Der Blick nach vorn ist düster

Die Empfehlung, keiner Statistik zu glauben, die man nicht selbst gefälscht hat, die oft fälschlicherweise Winston Churchill zugeschrieben wird, befolgen viele nur allzu gern – besonders, wenn ihnen die Daten nicht gefallen. Jahrelang war die deutsche Politik mit den Ergebnissen internationaler Vergleichsstudien höchst zufrieden.

Ob Weltbank, Weltwirtschaftsforum oder Schweizer Business School IMD: Überall belegte die Bundesrepublik noch vor einigen Jahren vorderste Plätze bei der Wettbewerbsfähigkeit.

Mittlerweile erstellen nur noch die Schweizer Forscher ihren jährlichen Report, und die aktuelle Ausgabe hat es in sich: Deutschland ist abgestürzt. 2014 noch auf Platz sechs der wettbewerbsfähigsten Volkswirtschaften der Welt, reicht es zehn Jahre später nur noch für Platz 24 von 67.

Besonders schlecht sieht es bei Regierungseffizienz und Infrastruktur aus. Auch die Unternehmen haben einen erheblichen Anteil am Niedergang, belegt doch Deutschland im aktuellen Ranking beim Thema Unternehmenseffizienz nur Platz 35.

Besonders wenig dürfte der Bundesregierung gefallen, dass nur fünf Prozent der Befragten die deutschen Staatenlenker für „fähig“ halten. Sofort waren Unterstützer zur Stelle, die darauf hinwiesen, dass andere Studien Deutschland ein besseres Zeugnis ausstellen.

So vermuten Ökonomen der staatseigenen KfW, dass die schlechten Beurteilungen vor allem die unbefriedigende Konjunkturentwicklung widerspiegeln, wohingegen Deutschland bei Kriterien wie Qualifikation der Bevölkerung (gemessen an der Anzahl der Bildungsjahre), der Logistikinfrastruktur und der geringen Energieintensität der Industrie an der Spitze liege.

Zudem sei Deutschland in der Periode von 2005 bis 2020 das einzige G7-Land, dem es gelungen sei, mit Blick auf das kaufkraftbereinigte Pro-Kopf-Einkommen zu den USA aufzuschließen.

◆ **ARBEITSAUFTRAG**: Schreiben Sie aus dem Text über Deutschlands Wettbewerbsfähigkeit den Abschnitt wortgetreu ab, der mit „Der Blick nach“ beginnt und bis einschließlich „Platz 24 von 67.“ reicht.

◆ **DATENZEILEN**:
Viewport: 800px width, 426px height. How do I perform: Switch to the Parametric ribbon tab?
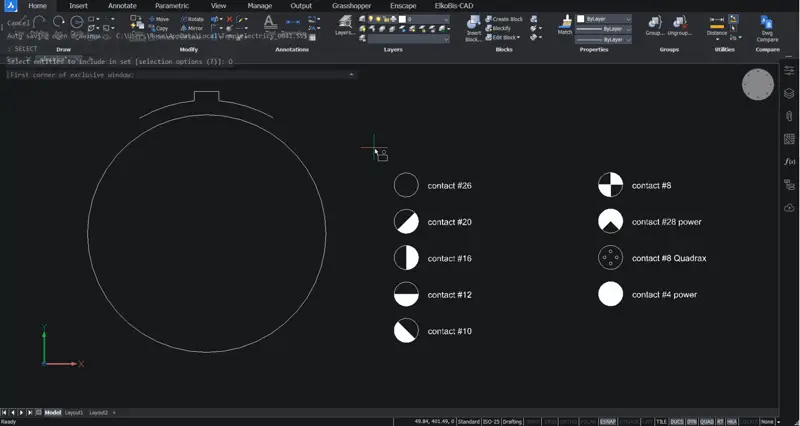(172, 6)
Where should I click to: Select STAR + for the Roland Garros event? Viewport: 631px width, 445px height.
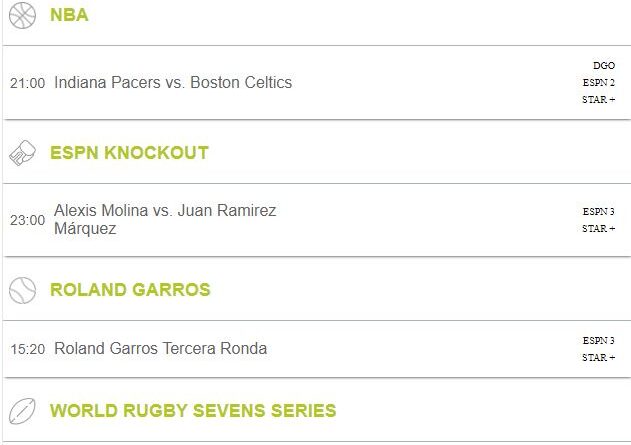pos(598,358)
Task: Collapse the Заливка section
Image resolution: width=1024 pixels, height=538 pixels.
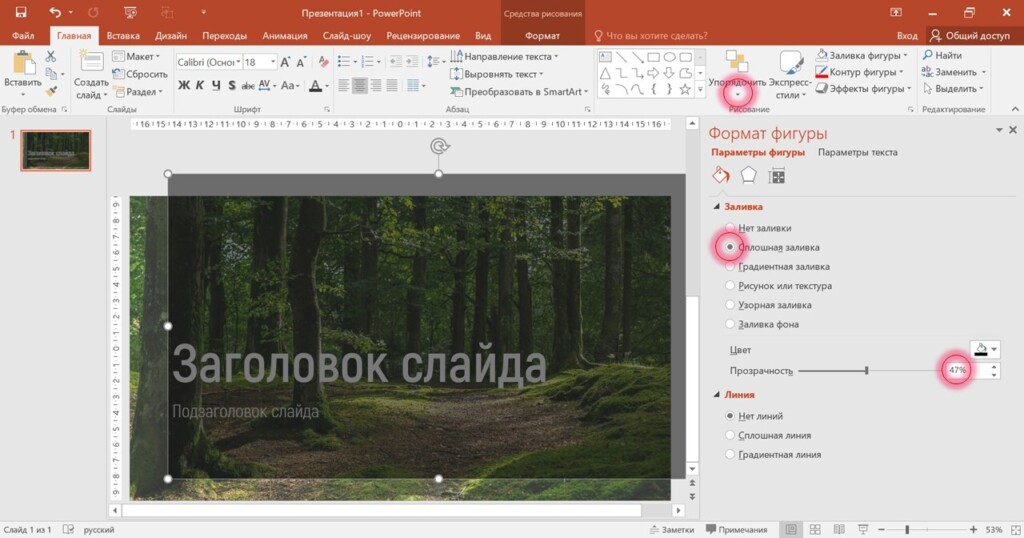Action: 716,207
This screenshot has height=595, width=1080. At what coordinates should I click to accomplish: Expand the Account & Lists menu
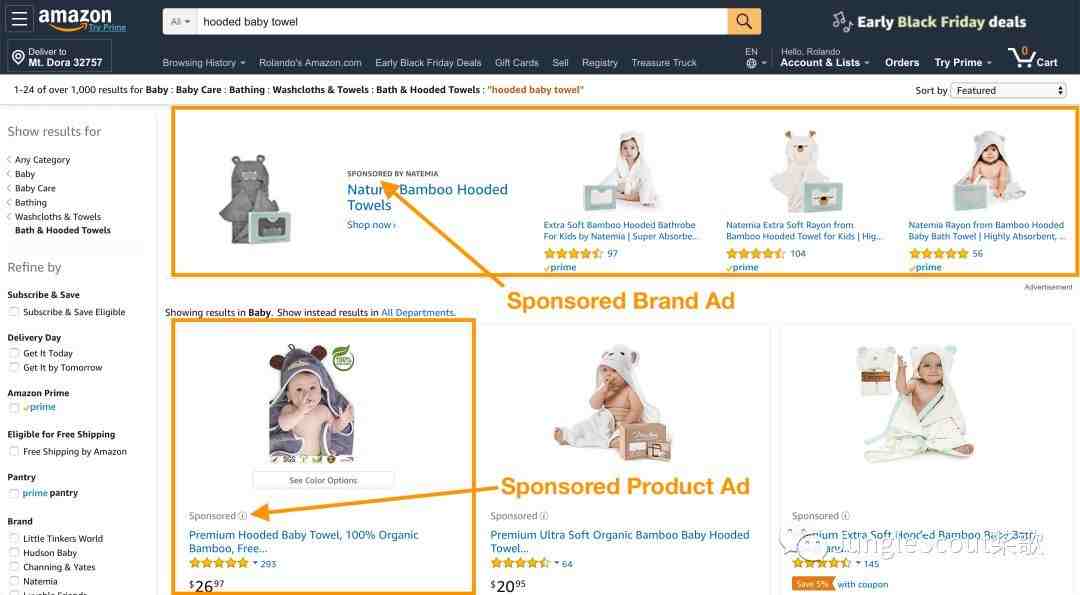[x=825, y=63]
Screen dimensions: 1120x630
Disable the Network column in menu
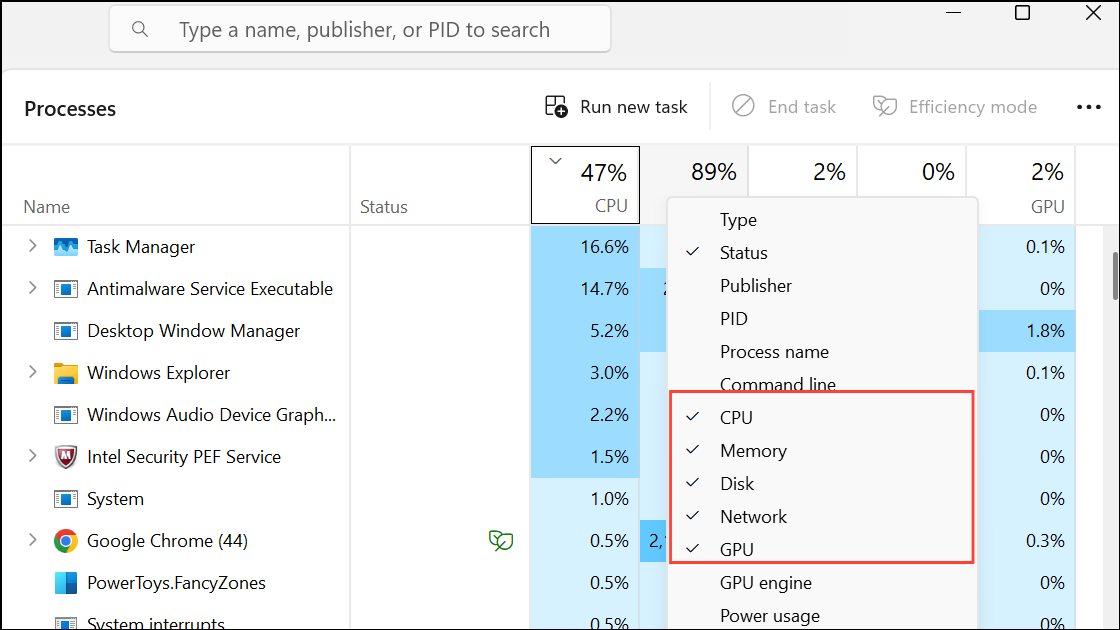pos(752,516)
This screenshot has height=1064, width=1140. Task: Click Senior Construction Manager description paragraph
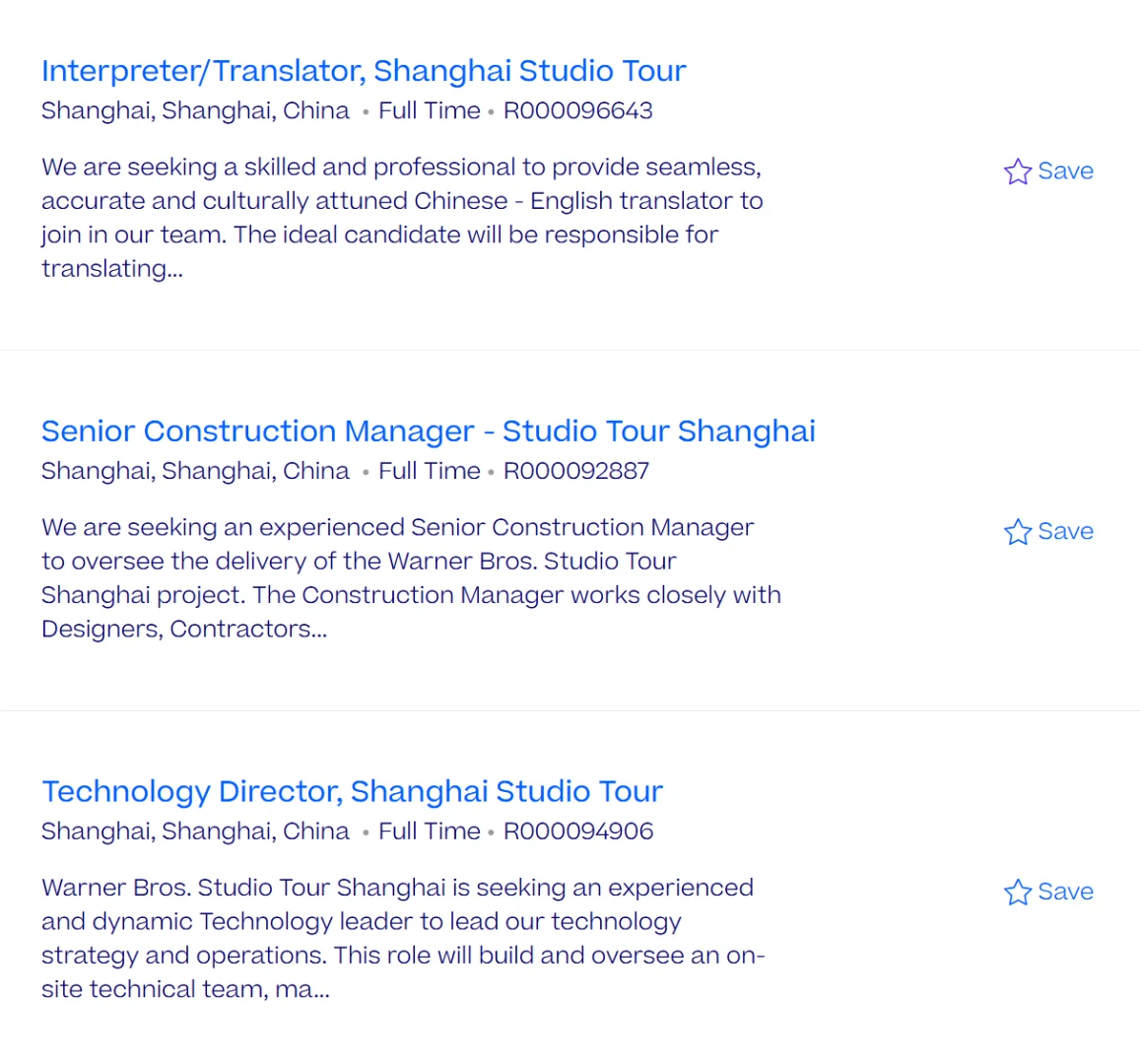(410, 578)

◆ **LÖSUNG**:
Der Blick nach vorn ist düster

Die Empfehlung, keiner Statistik zu glauben, die man nicht selbst gefälscht hat, die oft fälschlicherweise Winston Churchill zugeschrieben wird, befolgen viele nur allzu gern – besonders, wenn ihnen die Daten nicht gefallen. Jahrelang war die deutsche Politik mit den Ergebnissen internationaler Vergleichsstudien höchst zufrieden.

Ob Weltbank, Weltwirtschaftsforum oder Schweizer Business School IMD: Überall belegte die Bundesrepublik noch vor einigen Jahren vorderste Plätze bei der Wettbewerbsfähigkeit.

Mittlerweile erstellen nur noch die Schweizer Forscher ihren jährlichen Report, und die aktuelle Ausgabe hat es in sich: Deutschland ist abgestürzt. 2014 noch auf Platz sechs der wettbewerbsfähigsten Volkswirtschaften der Welt, reicht es zehn Jahre später nur noch für Platz 24 von 67.